Task to carry out:
Give again, unaltered, the lines of the listing below that run from the line having "The width and height of the screenshot is (517, 391)." through the line having "Given: Open Off-peak".
++++ Given information ++++
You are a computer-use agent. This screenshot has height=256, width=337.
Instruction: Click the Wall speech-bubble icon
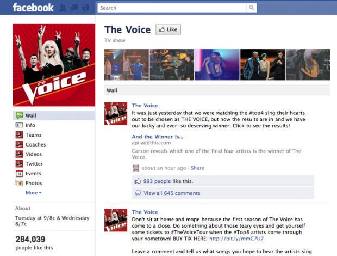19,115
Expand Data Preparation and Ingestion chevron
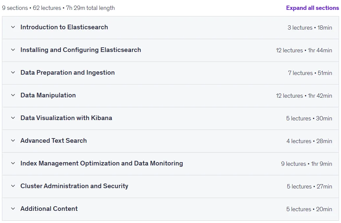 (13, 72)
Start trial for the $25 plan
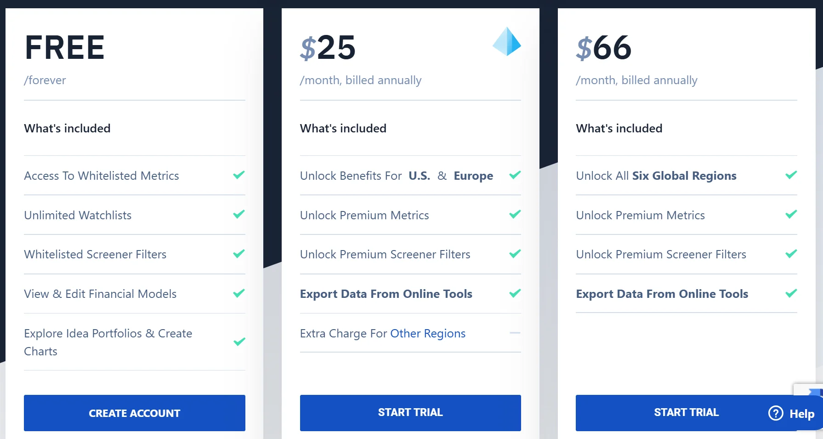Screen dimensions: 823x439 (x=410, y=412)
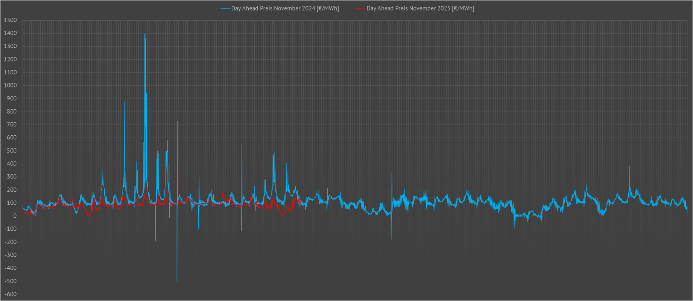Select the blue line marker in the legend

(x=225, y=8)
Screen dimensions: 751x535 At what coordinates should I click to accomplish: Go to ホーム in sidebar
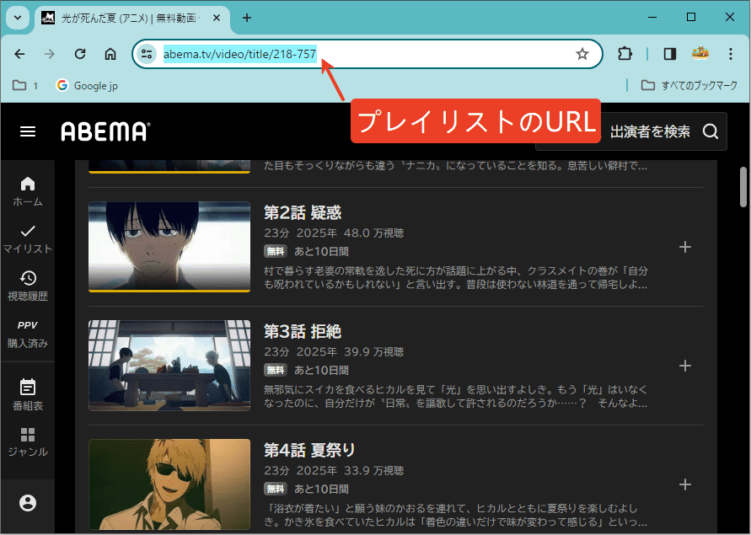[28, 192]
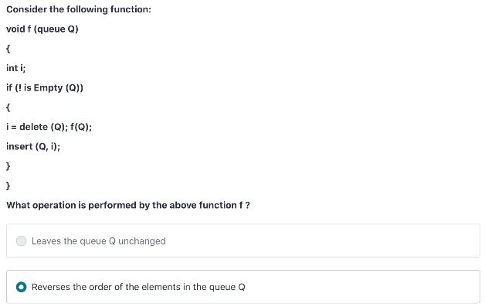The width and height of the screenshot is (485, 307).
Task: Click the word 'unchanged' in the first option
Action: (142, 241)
++++
++++ Given information ++++
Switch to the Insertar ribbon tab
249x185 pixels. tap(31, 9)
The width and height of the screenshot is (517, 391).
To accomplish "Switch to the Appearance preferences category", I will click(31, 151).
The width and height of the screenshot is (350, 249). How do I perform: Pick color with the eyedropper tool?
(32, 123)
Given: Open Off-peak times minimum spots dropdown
++++
++++ Given information ++++
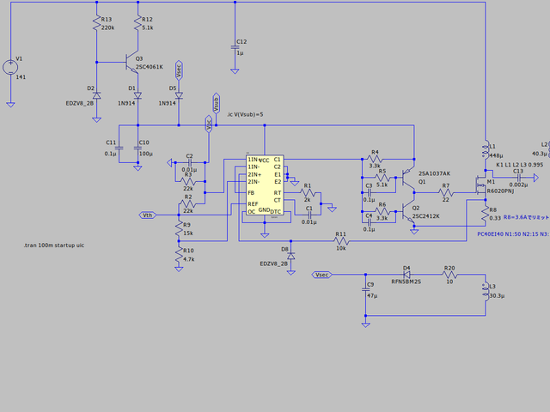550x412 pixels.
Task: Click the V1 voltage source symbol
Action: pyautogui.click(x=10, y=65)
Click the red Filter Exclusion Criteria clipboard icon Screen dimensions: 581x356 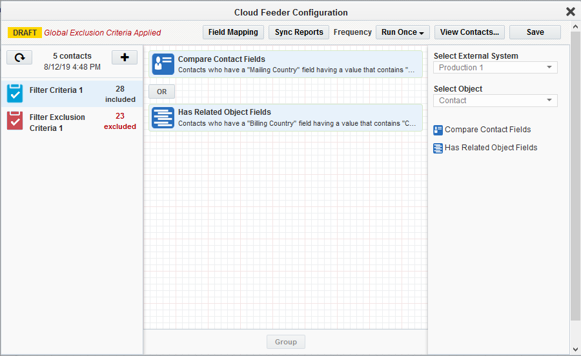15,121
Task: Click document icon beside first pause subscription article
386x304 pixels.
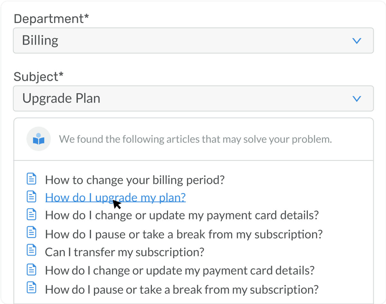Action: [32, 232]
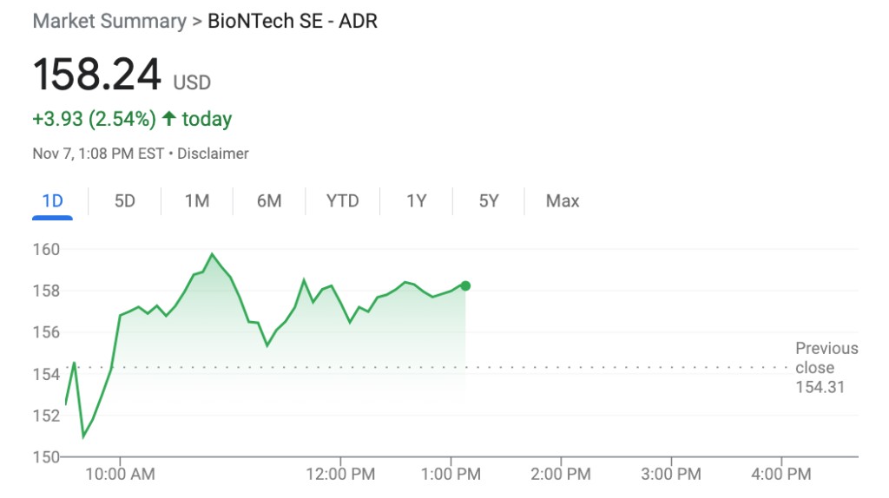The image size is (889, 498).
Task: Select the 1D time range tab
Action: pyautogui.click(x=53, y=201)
++++
Exercise answer:
The width and height of the screenshot is (517, 391).
To accomplish "Switch to the Appearance preferences category", I will click(31, 151).
The width and height of the screenshot is (350, 249). How do I perform: Pick color with the eyedropper tool?
(32, 123)
Given: Open Off-peak times minimum spots dropdown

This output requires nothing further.